FRIDAY THROUGH THURSDAY (Aug. 22-28): If I Should Fall From Grace: The Shane MacGowan Story (Sarah Share, Ireland, 2001) profiles the Pogues singer/songwriter. See Opening for review 6, 8, 10 p.m.; also Sat, Sun, & Wed 2, 4 p.m.
SPANGENBERG THEATRE
Gunn High School Campus, 780 Arastradero (at Foothill Expressway), Palo Alto, (650) 354-8263, www.spangenbergtheatre.com. This recently refurbished Center for the Arts offers a 35mm film series on a large 30-foot screen. $5.
THURSDAY THROUGH SUNDAY (Aug. 21-24): Juliette Binoche essays George Sand in Diane Kurys' biopic Children of the Century (France, 1998) 7 p.m.; also Fri & Sat 9:15 p.m., Sat & Sun 4:30 p.m.
STANFORD
221 University (at Emerson), Palo Alto, (650) 324-3700, www.stanfordtheatre.org. $6. This handsomely restored neighborhood palace usually screens pre-1960 Hollywood fare in the best available prints, with excellent projection and a courteous staff.
WEDNESDAY: A silents series screens Buster Keaton's Civil War masterpiece The General (Keaton and Clyde Bruckman, 1926; 7:30 p.m. ), together with future Gone With the Wind director Victor Fleming's The Mollycoddle (1920; approximately 9:20 p.m. ), starring Douglas Fairbanks as a fop who toughens up in Arizona. Dennis James pulls out all organ stops as the accompanist to both.
THURSDAY & FRIDAY: Two adaptations of literary classics tastefully overseen by producer David O. Selznick, Little Women (George Cukor, 1933; 5:20, 9:45 p.m. ) and A Tale of Two Cities (Jack Conway, 1935; 7:30 p.m. ), both with all-star casts headed up by Katharine Hepburn and Ronald Colman, respectively.
SATURDAY THROUGH TUESDAY: The Fox CinemaScope romantic travelogue Three Coins in the Fountain (Jean Negulesco, 1954; 7:30 p.m.; also Sat & Sun 3:55 p.m. ) screens with a much-loved auto race charmer, Genevieve (Henry Cornelius, 1953; 5:50, 9:25 p.m. ), with Kay Kendall and Kenneth More.
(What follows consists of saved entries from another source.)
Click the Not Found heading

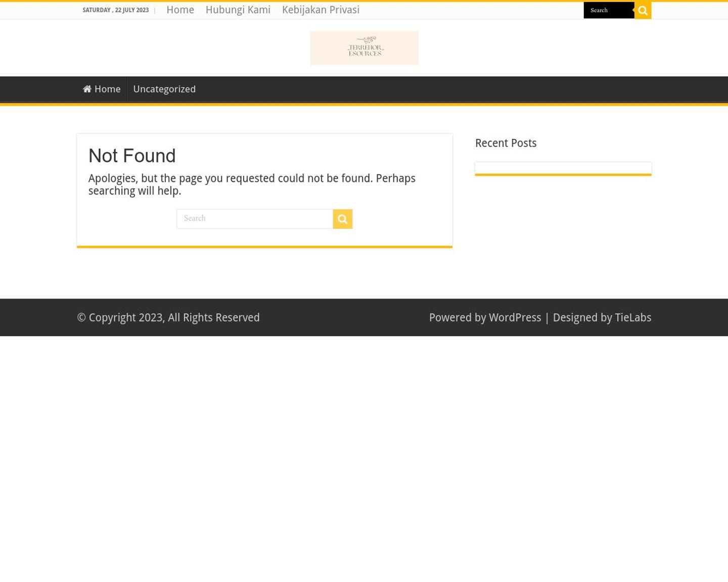[132, 156]
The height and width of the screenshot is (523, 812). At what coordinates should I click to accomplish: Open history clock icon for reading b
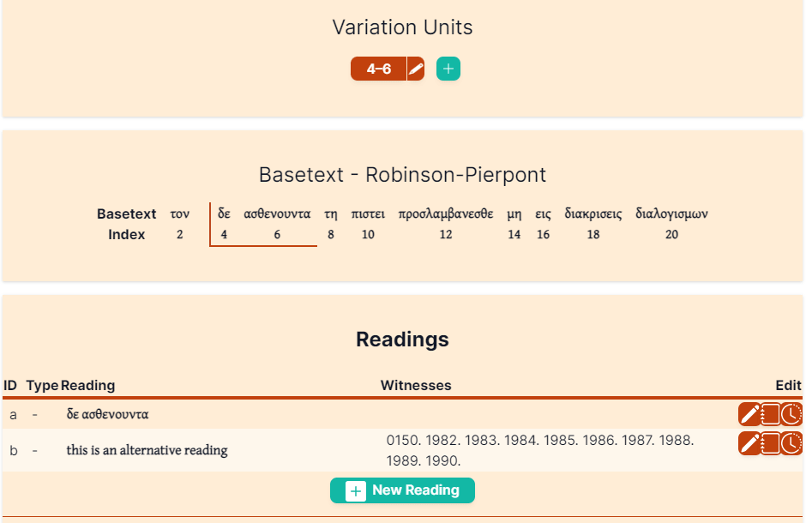click(x=791, y=444)
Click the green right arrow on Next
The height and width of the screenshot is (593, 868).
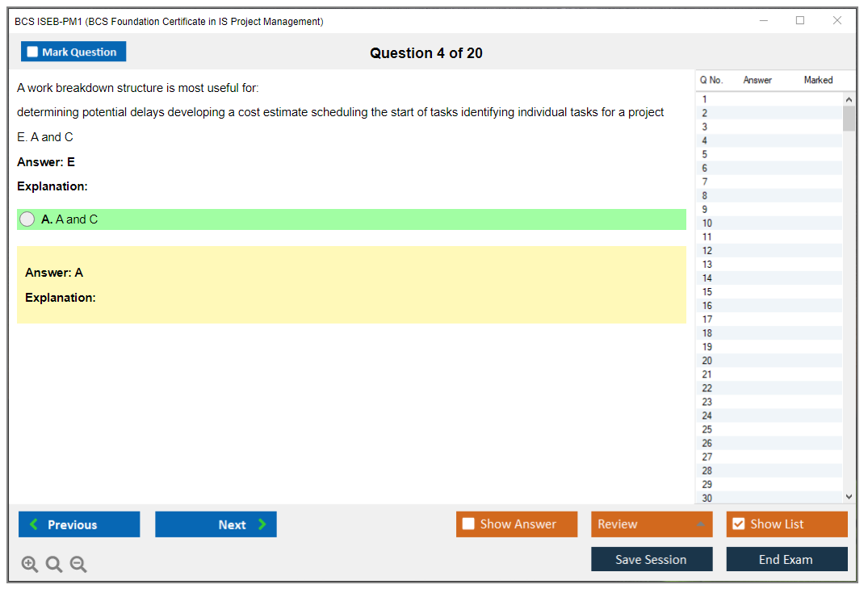coord(262,524)
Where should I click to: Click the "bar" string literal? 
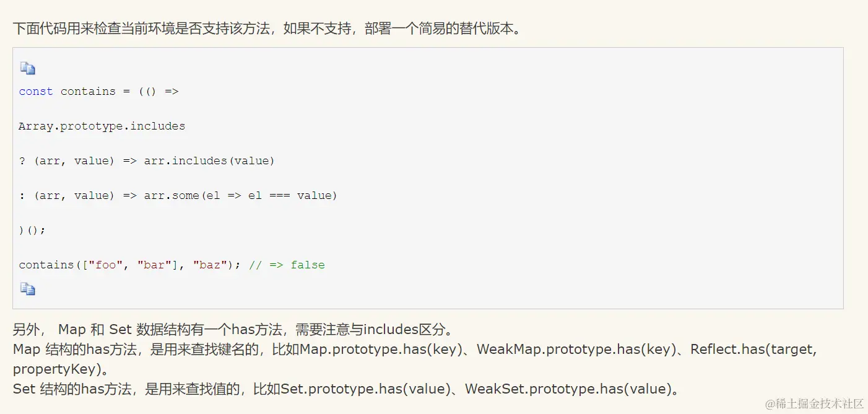154,265
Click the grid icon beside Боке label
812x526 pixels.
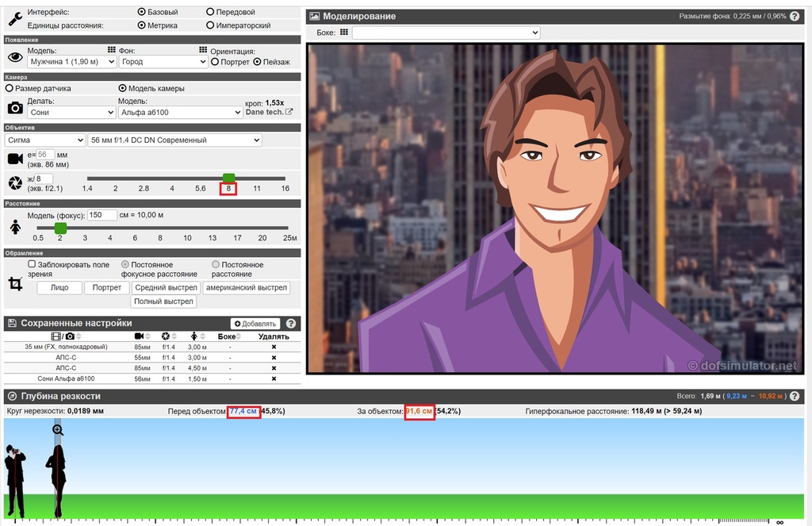(x=343, y=33)
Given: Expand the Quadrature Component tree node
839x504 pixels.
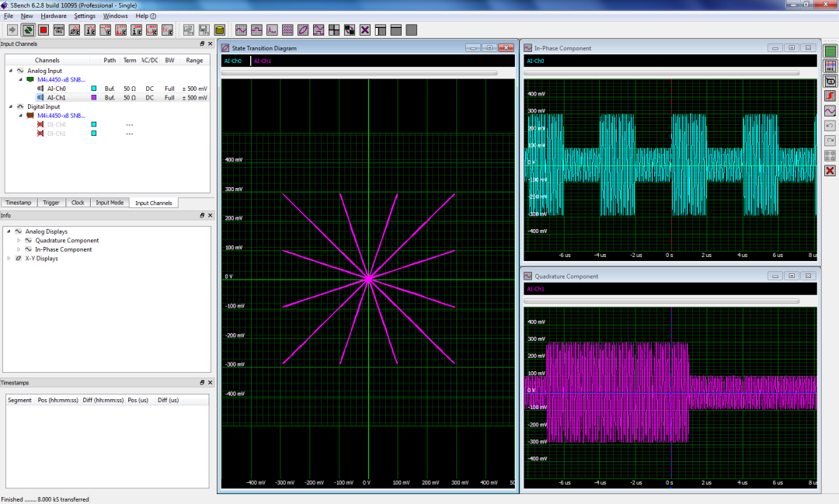Looking at the screenshot, I should [x=19, y=241].
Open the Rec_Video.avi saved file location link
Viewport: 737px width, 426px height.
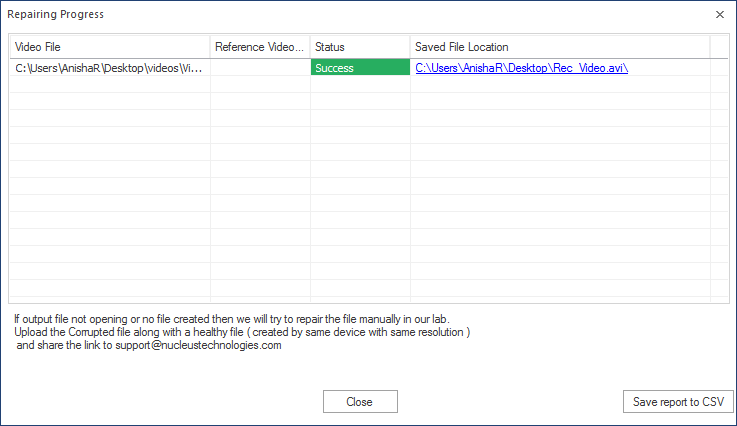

Let's hope the creative team behind Vin Diesel doesn't seize upon this for a remake!
YERBA BUENA CENTER FOR THE ARTS
701 Mission (at Third Street, in Yerba Buena Gardens), 978-2787, www.YerbaBuenaArts.org. $6 save as noted. This venue's Screening Room is a home for film and video programs of all sorts.
DAILY (Closed Mondays): Continuous screenings of "Looking Is Better Than Feeling You," a loop of videos by women, through Oct. 5 11 a.m.-5 p.m.
WEDNESDAY (Aug. 20): A Film Arts Foundation advance screening of the forthcoming documentary The Loss of Nameless Things (Bill Rose, 2003) is sold out. $7 7:30 p.m.